TEXTO DE LEITURA:
E encerrando o volume tem o conto de uma brasileira publicado em 1890, que é “Estátua de Neve", de Maria Bormann, mas que publicou sob o pseudônimo de Délia. Numa reunião de amigos na casa de um casal que é referência de amor e companheirismo, a anfitriã tenta unir sua melhor amiga, a espanhola Carla, com Ivan, um homem que sempre se mantém afastado dos interesses comuns. Surge uma amizade entre eles, mesmo com o receio inicial, e ambos travam diálogos sobre os males do amor: ela, inatingível depois de inúmeras decepções; ele, que não se admira fácil, aos poucos se encantando com ela.
É aquela história de paixão fulminante que existe apenas dentro da imaginação de Ivan, e sua vontade não é o bastante para despertar em Carmen o mesmo interesse. É isso, aí, querida: deixa o bonitão lá sofrer de amor e se manda. Os três contos me deram aquela sensação de estar numa sala reunida com pessoas em frente à lareira enquanto contam histórias sobrenaturais, não que eu tenha feito isso na vida, mas é a imagem que vem na cabeça. Divertido de ler, e sempre bom ver como a perversão sempre esteve aí, na literatura e nas nossas cabecinhas doidas.
Aos meus amigos
E só para falar de uma leitura recente que amei, mas não vou me estender muito porque tenho mais coisas a tratar sobre esse livro, terminei no fim de semana Aos meus amigos, da Maria Adelaide Amaral, que chega às livrarias em abril pela Instante. Essa é uma nova edição do livro que foi lançado em 1992 e virou série da Globo, Queridos Amigos, em 2008. A trama começa com o suicídio de Leo, que reúne seus velhos amigos no seu velório: Lena, Lúcia, Bia, Beny, Raquel, Caio, Adonis, Pedro, Pingo, Tito e Ivan, pessoas que se conheceram na escola e na universidade e tiveram atuação importante durante a ditadura, tendo vários sendo presos e torturados.
O reencontro promovido pela morte de Leo leva essas personagens a reviverem o passado, relembrarem os tempos em que tinham esperança de serem a geração responsável por fazer do Brasil um país melhor. Mas agora, entrando na meia-idade e com suas vidas bem estabelecidas, o que persevera é a melancolia dos tempos que não voltam mais — por piores que esses tempos possam ter sido.

DADOS BRUTOS:
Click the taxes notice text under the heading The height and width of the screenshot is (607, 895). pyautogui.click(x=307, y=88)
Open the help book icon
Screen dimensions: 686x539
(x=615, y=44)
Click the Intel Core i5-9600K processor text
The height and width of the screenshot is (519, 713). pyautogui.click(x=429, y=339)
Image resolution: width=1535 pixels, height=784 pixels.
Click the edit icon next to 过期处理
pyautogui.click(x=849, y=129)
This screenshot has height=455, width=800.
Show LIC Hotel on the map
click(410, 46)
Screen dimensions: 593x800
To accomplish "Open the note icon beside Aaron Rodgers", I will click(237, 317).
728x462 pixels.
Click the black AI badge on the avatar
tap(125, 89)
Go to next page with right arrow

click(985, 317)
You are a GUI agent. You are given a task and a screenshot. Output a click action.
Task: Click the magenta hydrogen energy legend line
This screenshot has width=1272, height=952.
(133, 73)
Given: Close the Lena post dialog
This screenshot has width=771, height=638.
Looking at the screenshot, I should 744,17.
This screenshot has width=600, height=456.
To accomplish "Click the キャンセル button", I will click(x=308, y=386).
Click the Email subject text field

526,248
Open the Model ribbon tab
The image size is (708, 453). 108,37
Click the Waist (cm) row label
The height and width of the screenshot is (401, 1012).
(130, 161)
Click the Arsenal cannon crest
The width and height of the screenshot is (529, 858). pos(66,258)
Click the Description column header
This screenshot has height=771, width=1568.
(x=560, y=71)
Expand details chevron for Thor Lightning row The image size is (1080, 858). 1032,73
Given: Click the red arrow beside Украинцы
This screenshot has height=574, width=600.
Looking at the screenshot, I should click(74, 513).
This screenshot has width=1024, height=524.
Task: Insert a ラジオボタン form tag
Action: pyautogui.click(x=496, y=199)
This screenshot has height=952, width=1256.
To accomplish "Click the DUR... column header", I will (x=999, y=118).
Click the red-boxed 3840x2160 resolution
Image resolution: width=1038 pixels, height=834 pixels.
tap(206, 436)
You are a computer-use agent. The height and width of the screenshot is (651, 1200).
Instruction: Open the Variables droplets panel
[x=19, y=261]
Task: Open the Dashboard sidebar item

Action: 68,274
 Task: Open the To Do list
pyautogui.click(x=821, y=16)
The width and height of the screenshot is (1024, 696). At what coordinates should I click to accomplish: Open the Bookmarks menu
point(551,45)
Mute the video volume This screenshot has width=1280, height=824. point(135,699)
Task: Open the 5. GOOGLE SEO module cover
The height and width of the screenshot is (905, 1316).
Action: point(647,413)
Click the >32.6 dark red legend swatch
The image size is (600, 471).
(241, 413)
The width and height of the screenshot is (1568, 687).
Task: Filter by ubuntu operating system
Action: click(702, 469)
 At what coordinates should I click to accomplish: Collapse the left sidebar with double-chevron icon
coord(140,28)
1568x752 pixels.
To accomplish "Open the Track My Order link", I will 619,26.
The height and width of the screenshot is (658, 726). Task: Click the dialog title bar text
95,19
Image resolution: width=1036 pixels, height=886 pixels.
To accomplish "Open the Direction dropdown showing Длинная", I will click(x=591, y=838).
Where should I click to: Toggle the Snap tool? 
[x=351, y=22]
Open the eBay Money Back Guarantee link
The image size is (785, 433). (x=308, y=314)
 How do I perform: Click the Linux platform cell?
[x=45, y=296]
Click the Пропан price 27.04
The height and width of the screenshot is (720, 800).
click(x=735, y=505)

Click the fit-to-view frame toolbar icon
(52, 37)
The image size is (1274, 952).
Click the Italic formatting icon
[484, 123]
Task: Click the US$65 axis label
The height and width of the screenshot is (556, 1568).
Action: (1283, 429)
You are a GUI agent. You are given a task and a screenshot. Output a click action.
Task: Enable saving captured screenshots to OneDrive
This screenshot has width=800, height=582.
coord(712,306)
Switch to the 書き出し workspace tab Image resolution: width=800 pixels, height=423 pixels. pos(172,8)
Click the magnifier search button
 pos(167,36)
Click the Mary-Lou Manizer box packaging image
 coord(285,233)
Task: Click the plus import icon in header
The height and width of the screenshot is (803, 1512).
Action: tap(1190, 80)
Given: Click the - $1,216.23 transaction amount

O QUE SE PEDE:
1. Traduza para o inglês esta frase do texto de leitura: "Essa é uma nova edição do livro que foi lançado em 1992 e virou série da Globo, Queridos Amigos, em 2008."
2. Diga se cada afirmação concorda com o texto de leitura, respondendo sim ou não e citando as palavras do texto que decidem: (a) "Estátua de Neve" foi publicado em 1890. (b) Maria Bormann publicou o conto com o próprio nome. (c) Aos meus amigos chega às livrarias em abril.
3. Segundo o texto de leitura, com que acontecimento começa a trama de Aos meus amigos?
Responda com base apenas no texto de leitura.

RESPOSTAS DO EXERCÍCIO:
1. This is a new edition of the book that was released in 1992 and became a Globo series, Queridos Amigos, in 2008.

2.
(a) Sim: "publicado em 1890".
(b) Não: "publicou sob o pseudônimo de Délia".
(c) Sim: "chega às livrarias em abril pela Instante".

3. Com o suicídio de Leo.